Il était temps que la question identitaire prenne sa place dans une campagne qui avait jusqu’à alors des allures d’élections municipales. Et il serait maintenant temps d’aborder le cours Éthique et culture religieuse, que la CAQ a déjà dit vouloir réformer, et que le PQ entend abolir, comme vient de nous le rappeler Jean-François Lisée dans une lettre importante rappelant ses engagements nationalistes.
Cela fait plusieurs années maintenant qu’on parle d’ECR. Si on prend la peine de lire sur l’histoire de ce cours, on comprendra que ses principaux théoriciens l’ont pensé comme une thérapie pour ouvrir une société québécoise qu’ils jugeaient à tort maladivement fermée et hostile à la différence. Il s’agissait, dès l’origine, d’un cours visant à fragiliser l’identité québécoise en inculquant une nouvelle vision du monde à la jeunesse. Autrement dit, il fallait la déconstruire pour la reconstruire sur de nouvelles bases.
Depuis quelques années, la mission politique d’ECR est devenue encore plus claire. On s’en souvient, en 2007-2008, le Québec a traversé la crise des accommodements raisonnables. Dans ce cadre, les Québécois ont fait le procès du multiculturalisme qui inverse le devoir d’intégration et les condamne à devenir étrangers chez eux. Depuis, la question identitaire s’est installée dans le paysage politique – c’est elle qui suscite les passions, désormais. Ce n’est pas surprenant: partout en Occident, elle est présente.
Mais cette critique a été très mal prise par les tenants du multiculturalisme qui y virent une flambée d’intolérance. Pour eux, ECR devait servir à réformer les mentalités québécoises et prévenir toute future crise du même genre. À défaut de convaincre les adultes des vertus du multiculturalisme, ses partisans se sont tournés vers les enfants. On peut y voir une entreprise de rééducation identitaire autoritaire menée par ceux qui veulent convertir de force le peuple québécois au multiculturalisme.
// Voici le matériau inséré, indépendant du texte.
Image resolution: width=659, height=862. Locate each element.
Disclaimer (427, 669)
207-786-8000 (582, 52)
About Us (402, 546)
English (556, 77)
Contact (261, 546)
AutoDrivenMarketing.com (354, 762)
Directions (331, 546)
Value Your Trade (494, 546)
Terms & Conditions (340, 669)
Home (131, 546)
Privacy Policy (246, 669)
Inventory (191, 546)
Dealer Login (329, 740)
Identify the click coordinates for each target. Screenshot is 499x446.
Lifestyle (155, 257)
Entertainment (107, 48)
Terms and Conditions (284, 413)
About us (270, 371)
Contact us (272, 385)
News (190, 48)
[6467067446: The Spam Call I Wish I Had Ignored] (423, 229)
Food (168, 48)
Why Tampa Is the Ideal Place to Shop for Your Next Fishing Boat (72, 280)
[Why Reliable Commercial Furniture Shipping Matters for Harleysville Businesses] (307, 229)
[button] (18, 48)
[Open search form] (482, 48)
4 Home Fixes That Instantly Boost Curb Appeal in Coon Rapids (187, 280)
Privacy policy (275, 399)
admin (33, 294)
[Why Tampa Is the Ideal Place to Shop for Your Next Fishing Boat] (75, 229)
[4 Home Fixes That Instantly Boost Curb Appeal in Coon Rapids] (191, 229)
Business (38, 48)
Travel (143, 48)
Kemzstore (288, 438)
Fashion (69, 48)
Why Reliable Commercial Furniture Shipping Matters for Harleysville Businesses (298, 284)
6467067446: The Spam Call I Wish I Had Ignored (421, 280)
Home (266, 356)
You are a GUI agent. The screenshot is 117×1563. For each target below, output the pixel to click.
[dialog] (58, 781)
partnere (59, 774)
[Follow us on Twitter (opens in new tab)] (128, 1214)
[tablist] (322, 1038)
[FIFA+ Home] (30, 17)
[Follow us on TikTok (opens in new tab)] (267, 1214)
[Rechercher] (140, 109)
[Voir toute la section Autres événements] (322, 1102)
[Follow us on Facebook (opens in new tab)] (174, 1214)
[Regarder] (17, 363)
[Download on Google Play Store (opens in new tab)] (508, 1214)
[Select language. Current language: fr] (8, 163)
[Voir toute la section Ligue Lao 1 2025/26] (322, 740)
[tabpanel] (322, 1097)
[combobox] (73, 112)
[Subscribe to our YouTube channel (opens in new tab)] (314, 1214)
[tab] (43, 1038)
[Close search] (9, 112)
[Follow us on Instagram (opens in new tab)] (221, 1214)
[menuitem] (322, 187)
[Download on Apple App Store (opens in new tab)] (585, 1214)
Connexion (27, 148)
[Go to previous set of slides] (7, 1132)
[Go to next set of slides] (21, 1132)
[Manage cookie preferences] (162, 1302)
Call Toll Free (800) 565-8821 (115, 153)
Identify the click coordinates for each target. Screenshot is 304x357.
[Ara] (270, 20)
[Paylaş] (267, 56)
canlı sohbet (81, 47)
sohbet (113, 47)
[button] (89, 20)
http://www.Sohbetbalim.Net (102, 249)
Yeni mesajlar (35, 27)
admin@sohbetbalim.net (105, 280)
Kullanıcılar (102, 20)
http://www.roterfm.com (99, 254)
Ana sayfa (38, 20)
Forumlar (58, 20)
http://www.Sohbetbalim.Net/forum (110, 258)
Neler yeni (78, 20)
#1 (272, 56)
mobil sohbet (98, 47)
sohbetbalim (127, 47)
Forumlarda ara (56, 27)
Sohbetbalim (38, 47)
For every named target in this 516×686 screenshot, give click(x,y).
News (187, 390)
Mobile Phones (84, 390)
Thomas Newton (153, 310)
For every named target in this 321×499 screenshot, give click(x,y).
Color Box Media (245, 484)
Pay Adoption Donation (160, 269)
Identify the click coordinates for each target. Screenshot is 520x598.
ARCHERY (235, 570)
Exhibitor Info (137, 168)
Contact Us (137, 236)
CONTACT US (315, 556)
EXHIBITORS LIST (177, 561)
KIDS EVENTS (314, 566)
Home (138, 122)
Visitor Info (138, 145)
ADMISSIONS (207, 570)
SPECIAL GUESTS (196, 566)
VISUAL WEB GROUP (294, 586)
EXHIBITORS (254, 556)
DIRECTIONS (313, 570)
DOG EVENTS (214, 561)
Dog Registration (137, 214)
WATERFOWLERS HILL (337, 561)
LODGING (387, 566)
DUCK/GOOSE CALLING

Car contrairement à ce que laissent croire ses partisans, il ne s’agit pas d’un cours visant à transmettre des connaissances sur les religions. Il s’agit d’un cours visant à convertir la jeune génération à l’idéologie des accommodements raisonnables, et fondamentalement, à développer un réflexe hostile à l’endroit du nationalisme, qu’on accusera de crispation identitaire, et même de racisme. ECR entend graver une alternative dans la tête des élèves: soit vous êtes multiculturaliste, soit vous êtes raciste.
Parlons directement: il s’agit de propagande dans le cadre scolaire. Certes, on peut trouver des professeurs qui l’enseignent d’une telle manière qu’ils proposent aux élèves une matière valable. Mais sur le fond des choses, au nom de la «diversité», il s’agit de normaliser tous les signes religieux, quels qu’ils soient, même le voile intégral, c’est-à-dire le niqab. Il s’agit de programmer l’esprit des élèves pour qu’ils jugent inconcevable la critique de tels symboles. Il faut abolir tout sens critique chez eux pour qu’ils soient paralysés dès qu’on parle «d’ouverture à l’autre». Si jamais ils ressentaient néanmoins un malaise devant le multiculturalisme, ils devraient alors en avoir honte, en s’accusant de leur ouverture insuffisante. La philosophie diversitaire programme un réflexe culpabilisant dans la population, qui doit s’en vouloir lorsqu’elle réagit négativement à l’idée de sa conversion forcée au multiculturalisme.
Plus fondamentalement, il s’agit de disqualifier une toute conception de la culture québécoise d’abord ancrée dans l’expérience de la majorité historique francophone.
Je suis un indépendantiste convaincu. Mais si on me proposait d’inculquer mes idées politiques aux enfants à l’école, je n’y opposerais. Tout comme il faudrait s’opposer à ce que l’école enseigne le fédéralisme, le socialisme ou le conservatisme. L’école ne doit pas endoctriner les enfants mais leur transmettre un patrimoine de civilisation, une culture, des connaissances. ECR fait exactement le contraire. Il instrumentalise la pédagogie au service de l’idéologie pour fabriquer un nouveau peuple qui ne déplaira plus aux idéologues multiculturalistes.
Jean-François Lisée a raison: l’heure est venue de l’abolir.